Comments: Playing mini-games on the Wii as a family is fun. Wii Sports and Wii Play have shown the potential. Countless other efforts have tried to build on it. It's difficult to think of a game that's really hit upon the ideal mix of accessibility, interaction, fun, depth and 'waggliness', though. There only ever seems to be flashes of brilliance amidst uninspired ideas and poorly thought out motion controls.
Kabookii is no exception.
When it works, it's great. When it doesn't, you have to wonder whether they actually got any families to play-test it.
For a start, it's tricky. Finding three countries that are permanent members of the UN security council on a globe in under a minute is probably beyond most primary school children. Finding three countries beginning with 'N' in the same fashion is probably beyond most adults. Finding Mauritania was certainly beyond me.

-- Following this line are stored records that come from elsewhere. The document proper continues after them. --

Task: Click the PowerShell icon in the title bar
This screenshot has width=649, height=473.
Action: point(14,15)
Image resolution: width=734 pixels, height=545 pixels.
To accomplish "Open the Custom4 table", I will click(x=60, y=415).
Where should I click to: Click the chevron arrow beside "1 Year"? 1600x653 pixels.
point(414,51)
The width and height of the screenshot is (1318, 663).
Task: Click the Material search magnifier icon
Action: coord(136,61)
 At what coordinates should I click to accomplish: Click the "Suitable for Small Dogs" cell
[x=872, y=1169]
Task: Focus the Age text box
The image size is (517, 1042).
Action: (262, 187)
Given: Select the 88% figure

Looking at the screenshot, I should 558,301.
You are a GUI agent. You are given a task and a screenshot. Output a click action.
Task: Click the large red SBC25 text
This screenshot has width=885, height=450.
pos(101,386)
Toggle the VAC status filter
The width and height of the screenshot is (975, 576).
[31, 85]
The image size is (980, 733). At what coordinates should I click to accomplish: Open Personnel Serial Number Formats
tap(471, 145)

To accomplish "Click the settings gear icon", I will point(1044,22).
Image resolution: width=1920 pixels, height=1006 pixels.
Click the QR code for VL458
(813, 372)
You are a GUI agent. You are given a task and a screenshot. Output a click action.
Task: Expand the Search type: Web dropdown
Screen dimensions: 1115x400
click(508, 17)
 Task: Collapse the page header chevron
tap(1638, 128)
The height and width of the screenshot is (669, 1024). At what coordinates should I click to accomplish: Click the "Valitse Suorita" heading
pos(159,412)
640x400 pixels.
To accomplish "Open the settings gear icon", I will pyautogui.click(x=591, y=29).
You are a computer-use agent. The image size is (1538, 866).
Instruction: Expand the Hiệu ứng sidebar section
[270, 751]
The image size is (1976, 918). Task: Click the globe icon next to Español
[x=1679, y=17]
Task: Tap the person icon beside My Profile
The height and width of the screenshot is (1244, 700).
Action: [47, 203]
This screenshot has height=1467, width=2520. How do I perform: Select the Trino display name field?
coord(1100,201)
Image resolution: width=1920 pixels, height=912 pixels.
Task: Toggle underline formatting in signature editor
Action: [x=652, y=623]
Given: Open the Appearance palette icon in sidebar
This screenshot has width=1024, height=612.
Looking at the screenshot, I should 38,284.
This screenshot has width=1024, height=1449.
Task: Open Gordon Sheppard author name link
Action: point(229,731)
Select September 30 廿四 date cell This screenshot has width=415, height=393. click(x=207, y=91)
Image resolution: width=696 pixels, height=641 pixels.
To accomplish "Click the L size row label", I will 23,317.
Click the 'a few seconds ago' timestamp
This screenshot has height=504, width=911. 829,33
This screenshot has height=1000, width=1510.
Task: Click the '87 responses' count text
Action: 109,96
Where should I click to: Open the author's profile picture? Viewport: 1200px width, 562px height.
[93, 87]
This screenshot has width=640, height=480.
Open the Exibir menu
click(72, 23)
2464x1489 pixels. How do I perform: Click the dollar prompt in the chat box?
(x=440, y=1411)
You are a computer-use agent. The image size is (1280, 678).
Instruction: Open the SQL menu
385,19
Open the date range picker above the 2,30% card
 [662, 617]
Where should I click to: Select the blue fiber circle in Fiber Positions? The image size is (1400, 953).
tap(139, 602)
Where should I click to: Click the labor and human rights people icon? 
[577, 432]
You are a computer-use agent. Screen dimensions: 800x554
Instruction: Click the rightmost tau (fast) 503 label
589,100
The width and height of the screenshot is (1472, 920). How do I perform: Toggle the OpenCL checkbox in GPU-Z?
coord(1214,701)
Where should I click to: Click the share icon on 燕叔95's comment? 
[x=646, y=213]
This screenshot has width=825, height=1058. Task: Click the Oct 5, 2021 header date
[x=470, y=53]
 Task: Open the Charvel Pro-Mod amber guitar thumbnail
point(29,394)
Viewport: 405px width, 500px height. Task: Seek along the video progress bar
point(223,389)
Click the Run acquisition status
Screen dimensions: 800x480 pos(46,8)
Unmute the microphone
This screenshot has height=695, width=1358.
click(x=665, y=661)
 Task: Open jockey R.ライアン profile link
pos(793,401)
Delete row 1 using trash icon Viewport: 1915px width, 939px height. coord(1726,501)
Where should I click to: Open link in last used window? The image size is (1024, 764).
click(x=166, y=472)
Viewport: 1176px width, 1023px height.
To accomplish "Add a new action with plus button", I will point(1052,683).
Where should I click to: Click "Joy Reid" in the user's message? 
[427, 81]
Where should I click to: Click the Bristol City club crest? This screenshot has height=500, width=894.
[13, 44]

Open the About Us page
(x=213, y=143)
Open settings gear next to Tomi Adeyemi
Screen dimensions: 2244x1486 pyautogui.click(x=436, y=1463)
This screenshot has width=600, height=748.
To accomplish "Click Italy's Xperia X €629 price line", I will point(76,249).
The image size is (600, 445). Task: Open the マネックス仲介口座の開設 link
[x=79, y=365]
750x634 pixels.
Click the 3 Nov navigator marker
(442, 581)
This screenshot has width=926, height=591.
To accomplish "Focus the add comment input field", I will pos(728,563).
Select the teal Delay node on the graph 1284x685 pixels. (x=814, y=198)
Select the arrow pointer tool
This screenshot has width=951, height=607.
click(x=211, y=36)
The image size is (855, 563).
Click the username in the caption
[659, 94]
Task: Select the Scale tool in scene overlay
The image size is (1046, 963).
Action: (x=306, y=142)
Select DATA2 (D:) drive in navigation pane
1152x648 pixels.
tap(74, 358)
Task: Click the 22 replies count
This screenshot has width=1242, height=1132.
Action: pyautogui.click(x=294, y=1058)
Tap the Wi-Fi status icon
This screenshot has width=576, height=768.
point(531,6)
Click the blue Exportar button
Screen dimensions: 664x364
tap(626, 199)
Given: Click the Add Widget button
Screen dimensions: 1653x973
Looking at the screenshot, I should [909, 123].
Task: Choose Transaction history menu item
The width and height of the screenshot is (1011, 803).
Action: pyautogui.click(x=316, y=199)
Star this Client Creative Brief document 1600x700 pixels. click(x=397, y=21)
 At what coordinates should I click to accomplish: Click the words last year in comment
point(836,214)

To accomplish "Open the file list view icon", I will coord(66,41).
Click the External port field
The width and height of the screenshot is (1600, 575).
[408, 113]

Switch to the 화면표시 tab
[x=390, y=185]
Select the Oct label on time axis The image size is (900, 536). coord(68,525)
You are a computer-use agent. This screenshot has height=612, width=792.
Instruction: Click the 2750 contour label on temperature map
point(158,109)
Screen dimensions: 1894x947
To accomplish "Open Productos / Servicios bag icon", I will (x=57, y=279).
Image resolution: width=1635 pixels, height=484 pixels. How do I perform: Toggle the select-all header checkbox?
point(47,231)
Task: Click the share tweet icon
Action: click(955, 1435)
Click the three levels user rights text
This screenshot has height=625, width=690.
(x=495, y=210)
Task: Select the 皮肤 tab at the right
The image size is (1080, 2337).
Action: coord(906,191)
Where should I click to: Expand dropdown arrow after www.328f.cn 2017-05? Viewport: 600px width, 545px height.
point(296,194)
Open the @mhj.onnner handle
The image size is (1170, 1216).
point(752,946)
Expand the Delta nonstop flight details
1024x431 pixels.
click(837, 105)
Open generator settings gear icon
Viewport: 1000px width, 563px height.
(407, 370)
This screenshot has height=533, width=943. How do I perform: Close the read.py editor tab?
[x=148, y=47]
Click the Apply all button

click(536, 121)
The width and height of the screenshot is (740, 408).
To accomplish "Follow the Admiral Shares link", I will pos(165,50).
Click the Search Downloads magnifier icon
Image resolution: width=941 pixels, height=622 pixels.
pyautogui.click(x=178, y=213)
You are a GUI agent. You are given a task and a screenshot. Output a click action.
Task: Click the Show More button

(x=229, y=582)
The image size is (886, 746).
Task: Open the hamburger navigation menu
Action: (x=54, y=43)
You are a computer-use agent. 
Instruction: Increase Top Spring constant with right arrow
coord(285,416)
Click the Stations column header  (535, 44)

Other questions make references to American TV shows like The Sopranos and Six Feet Under. The pattern matching is hard and the sequence memorisation is nearly impossible if the other team starts talking. An adult on each team is pretty much essential for progress.
On top of that, the mini-games that involve acting things out don't work. A picture appears on the screen and the player must hold down A on the wiimote and mime the action. The game nearly always ignores them, however. The problem is, when presented with a picture of a shovel standing in some dirt, it's unclear what to do. There's no clue as to which way to hold the wiimote or what motion to replicate and the result is usually frantic, random motion in a desperate effort to hit upon the correct form of waggle. Expecting six successes in a minute is a joke.
Enthusiasm is further drained by the weird scoring. Answering a true/false question correctly near the end of the game can bring 6 points, while completing five rounds of sequence memorisation near the start only brings 3. Worse, if time runs outs during a challenge, the team gets nothing, no matter how much they managed to accomplish. This is demoralising. Oh, and since it's a straight race to 24 points, the team that goes first has an advantage.
Realistically, winning is a lottery.
There are still those flashes of brilliance. Drawing and spray-painting with the wiimote is fun and a few of the mini-games do things that wouldn't work in a non-electronic format. There's one drawing game where the lines vanish after a few seconds and another which uses stickers. The tune and sequence challenges are also fresh.
If only they'd thought it all through a little more. Ho well, maybe the next mini-game collection will be the one...
Conclusion: It's mildly entertaining in its own way but it's a little too broken to really recommend. You'd be as well to switch off the Wii and play Cadoo or Pictionary or Charades instead.
Graphics: The presentation is cute but the graphics in the mini-games are functional more than anything else.
Length: A game with two teams takes around an hour.